> [WORK INSTRUCTIONS]
The lines from the one holding "You are a GUI" through the end of the records below are to be written out exactly, and nothing else; pictures are to be left out.

Excerpts from a dataset
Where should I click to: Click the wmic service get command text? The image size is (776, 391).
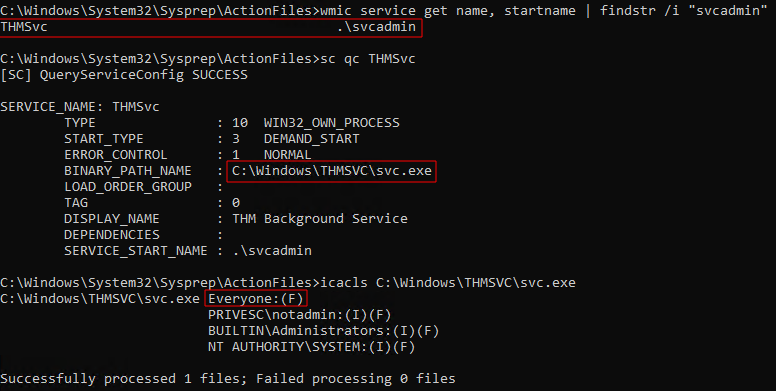(543, 10)
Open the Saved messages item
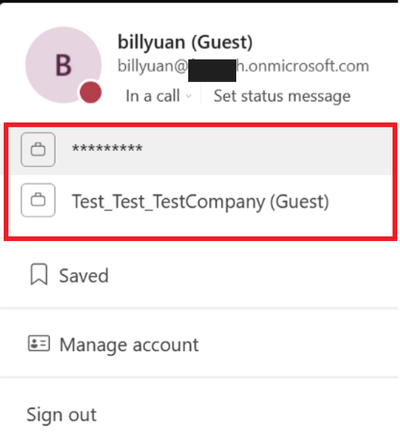The height and width of the screenshot is (439, 400). pyautogui.click(x=199, y=275)
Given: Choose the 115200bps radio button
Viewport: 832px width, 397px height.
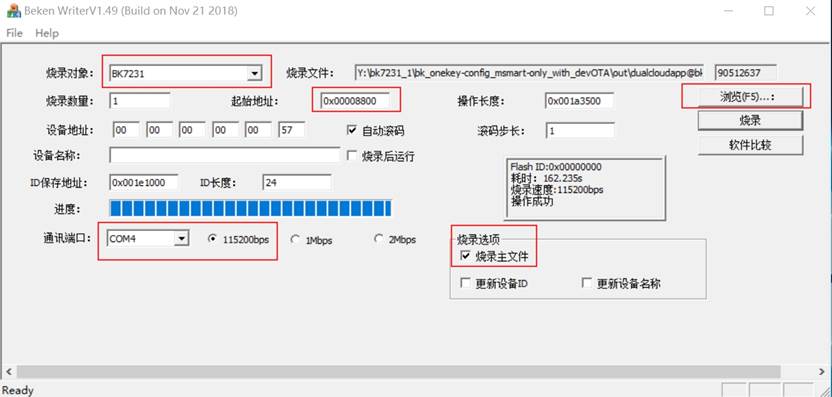Looking at the screenshot, I should point(212,239).
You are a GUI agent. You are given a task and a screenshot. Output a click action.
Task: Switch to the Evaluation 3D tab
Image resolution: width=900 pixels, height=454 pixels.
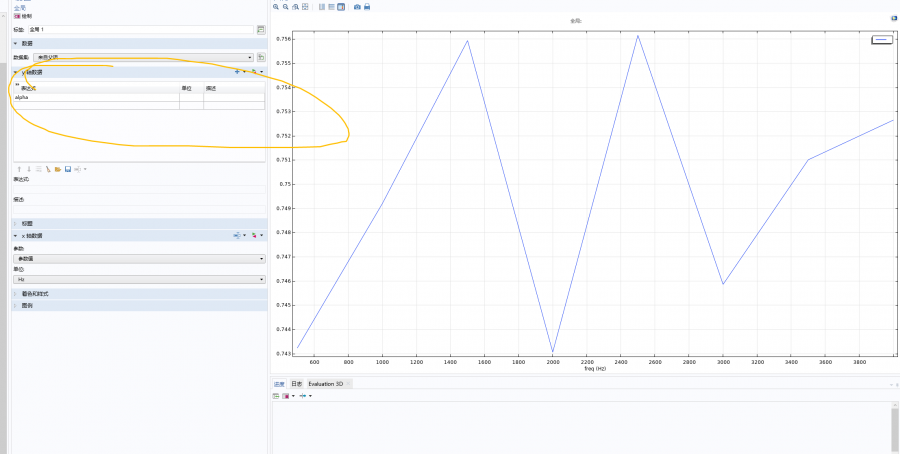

> [ANSWER BOX]
You are a GUI agent. You are given a task and a screenshot. Output a click action.
Task: Switch to the Evaluation 3D tab
Image resolution: width=900 pixels, height=454 pixels.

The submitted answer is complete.